On the face of it this is unethical behavior, even worse than the “you may have won” mailings of magazine publishers. But because the recipients are fugitives from justice (typically, this is used to round up fathers who fail to pay child support) society winks and says it’s OK.

At an actual Super Bowl (a major U.S. football match for my overseas friends) a couple of years ago, the Tampa, Fla., police set up computer-operated scanning cameras at the entrances to the stadium in which the game was played. The software could, supposedly, match up records in a database of wanted criminals with the facial-scans from the cameras. In that instance no arrests were made. Nevertheless, privacy advocates decried the experiment claiming it smacked of Big Brother monitoring citizens’ activities. Of course, most people are subject to even greater surveillance whenever they visit a department store – which rely heavily on hidden cameras to monitor activities. There’s also little outcry when police officers watch the entrances and exits to places known to attract criminals and then proceed to arrest those they identify as fugitives.

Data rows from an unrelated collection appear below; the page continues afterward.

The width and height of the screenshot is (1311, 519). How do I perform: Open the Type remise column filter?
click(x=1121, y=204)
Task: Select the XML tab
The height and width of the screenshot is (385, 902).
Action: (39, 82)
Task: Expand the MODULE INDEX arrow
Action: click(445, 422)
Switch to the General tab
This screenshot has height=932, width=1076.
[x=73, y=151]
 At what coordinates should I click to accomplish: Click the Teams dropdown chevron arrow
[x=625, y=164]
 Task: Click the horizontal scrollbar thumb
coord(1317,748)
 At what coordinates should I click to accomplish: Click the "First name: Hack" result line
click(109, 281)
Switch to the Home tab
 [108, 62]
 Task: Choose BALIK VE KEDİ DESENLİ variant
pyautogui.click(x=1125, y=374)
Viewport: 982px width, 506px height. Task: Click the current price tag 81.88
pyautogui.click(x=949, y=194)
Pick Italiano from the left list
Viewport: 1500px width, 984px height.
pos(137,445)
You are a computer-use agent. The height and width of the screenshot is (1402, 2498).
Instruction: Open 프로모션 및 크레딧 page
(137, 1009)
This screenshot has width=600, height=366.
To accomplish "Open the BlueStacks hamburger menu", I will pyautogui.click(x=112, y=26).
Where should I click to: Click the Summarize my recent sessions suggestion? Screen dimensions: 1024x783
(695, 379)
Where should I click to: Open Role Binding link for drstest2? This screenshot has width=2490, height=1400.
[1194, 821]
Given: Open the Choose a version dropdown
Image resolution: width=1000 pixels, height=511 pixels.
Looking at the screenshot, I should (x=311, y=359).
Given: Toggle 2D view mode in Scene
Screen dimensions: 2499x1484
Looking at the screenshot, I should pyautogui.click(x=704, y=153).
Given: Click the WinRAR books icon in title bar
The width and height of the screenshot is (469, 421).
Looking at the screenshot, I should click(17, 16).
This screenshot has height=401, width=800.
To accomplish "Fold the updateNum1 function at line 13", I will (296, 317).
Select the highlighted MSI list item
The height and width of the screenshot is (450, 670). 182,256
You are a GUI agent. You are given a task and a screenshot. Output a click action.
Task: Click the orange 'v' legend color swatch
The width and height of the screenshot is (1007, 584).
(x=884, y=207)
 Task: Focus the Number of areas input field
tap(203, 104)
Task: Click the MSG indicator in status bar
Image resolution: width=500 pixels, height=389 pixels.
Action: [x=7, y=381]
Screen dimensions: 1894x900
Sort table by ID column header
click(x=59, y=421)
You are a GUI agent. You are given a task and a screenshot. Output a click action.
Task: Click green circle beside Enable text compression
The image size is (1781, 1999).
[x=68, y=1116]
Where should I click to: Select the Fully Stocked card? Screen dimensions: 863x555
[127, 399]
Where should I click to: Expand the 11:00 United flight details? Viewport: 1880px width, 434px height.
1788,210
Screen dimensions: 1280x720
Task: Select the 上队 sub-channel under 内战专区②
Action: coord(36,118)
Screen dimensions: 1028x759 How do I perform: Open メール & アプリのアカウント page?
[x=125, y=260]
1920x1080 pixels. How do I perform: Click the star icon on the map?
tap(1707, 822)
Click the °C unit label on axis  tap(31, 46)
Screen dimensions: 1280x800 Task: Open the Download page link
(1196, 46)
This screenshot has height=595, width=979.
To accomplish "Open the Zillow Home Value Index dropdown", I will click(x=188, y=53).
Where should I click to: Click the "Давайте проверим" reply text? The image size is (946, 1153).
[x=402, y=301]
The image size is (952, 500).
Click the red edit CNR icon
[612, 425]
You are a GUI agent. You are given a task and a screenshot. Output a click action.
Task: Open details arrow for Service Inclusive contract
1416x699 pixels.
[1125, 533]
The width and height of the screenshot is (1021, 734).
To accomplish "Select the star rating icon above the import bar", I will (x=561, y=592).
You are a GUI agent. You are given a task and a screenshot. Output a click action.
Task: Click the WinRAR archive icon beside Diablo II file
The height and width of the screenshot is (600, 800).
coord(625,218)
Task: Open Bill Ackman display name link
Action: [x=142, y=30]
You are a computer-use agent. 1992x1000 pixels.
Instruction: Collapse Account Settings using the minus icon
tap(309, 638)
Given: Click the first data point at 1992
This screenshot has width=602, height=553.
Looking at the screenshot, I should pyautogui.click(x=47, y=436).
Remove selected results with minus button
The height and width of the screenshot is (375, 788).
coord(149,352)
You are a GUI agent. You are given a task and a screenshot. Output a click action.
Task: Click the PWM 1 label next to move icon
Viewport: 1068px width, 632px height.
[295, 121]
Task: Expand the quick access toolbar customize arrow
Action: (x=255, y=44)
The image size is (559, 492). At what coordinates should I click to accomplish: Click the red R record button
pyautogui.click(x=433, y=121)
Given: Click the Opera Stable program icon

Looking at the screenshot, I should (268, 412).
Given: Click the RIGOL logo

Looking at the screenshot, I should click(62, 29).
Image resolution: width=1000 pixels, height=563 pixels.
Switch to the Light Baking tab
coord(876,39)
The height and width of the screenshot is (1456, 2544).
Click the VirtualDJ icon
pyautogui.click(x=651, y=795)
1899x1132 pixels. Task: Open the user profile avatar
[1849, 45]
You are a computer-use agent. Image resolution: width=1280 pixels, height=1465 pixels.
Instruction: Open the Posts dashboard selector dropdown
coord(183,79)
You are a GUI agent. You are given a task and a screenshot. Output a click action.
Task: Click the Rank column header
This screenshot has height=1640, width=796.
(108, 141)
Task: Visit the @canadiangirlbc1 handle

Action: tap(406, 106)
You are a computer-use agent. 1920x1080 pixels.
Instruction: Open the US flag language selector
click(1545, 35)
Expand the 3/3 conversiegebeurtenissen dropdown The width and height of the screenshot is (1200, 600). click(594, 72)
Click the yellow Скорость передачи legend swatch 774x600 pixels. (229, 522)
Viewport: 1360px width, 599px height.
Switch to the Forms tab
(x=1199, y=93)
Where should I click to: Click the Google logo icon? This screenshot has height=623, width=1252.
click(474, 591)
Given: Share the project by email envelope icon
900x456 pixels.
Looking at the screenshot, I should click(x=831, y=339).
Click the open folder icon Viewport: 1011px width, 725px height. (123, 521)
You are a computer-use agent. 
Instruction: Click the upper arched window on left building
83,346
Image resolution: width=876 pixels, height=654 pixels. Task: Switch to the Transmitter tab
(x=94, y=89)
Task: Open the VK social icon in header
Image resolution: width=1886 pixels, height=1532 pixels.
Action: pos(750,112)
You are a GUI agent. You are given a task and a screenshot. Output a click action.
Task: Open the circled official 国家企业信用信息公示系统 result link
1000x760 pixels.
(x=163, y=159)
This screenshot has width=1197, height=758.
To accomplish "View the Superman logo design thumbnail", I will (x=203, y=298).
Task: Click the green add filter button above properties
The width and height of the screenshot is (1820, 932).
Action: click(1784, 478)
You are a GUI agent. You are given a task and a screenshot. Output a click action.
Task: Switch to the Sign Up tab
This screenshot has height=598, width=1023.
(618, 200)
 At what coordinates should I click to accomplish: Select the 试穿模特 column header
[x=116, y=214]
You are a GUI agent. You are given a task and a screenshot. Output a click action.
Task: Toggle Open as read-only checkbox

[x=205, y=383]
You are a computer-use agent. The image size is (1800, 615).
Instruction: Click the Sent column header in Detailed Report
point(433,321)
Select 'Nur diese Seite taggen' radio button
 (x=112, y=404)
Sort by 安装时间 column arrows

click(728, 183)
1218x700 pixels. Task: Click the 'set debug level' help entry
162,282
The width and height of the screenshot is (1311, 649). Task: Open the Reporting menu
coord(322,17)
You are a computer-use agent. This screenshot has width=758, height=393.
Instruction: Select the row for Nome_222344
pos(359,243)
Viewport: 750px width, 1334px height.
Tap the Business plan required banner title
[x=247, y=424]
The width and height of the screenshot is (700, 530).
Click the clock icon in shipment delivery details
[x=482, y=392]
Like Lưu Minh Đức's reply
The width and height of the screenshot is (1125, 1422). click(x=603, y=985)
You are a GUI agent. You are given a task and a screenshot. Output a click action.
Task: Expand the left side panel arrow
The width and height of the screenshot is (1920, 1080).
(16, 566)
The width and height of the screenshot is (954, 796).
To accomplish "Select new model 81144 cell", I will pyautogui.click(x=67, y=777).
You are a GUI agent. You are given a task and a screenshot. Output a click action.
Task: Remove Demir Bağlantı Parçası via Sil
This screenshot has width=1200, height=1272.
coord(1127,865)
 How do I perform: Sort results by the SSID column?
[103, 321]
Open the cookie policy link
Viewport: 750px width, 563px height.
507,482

From these examples it appears that it’s the technology, not the ethics or the tactics, that some people are objecting to. In the past I’ve exhorted you to evangelize to your colleagues, partners, clients and vendors on the benefits of the directory and directory services. It may be that I set your sights too high.

The world (or at least the part of it that can attract the attention of news reporters) appears to be entering a neo-Luddite phase in which technology itself is attacked because of its so-called “dehumanizing” aspects. So we need to take a step back and start extolling the virtues of technology as a way to relieve people of the really dehumanizing aspects of their daily lives – the repetitive, mind-numbing activities that are nonetheless necessary to function in society. Identity management and directory services can go along way toward relieving the drudgery, but only if people will accept technology that may be beyond their control. How to do this eludes me at the moment. As always, I solicit your opinions.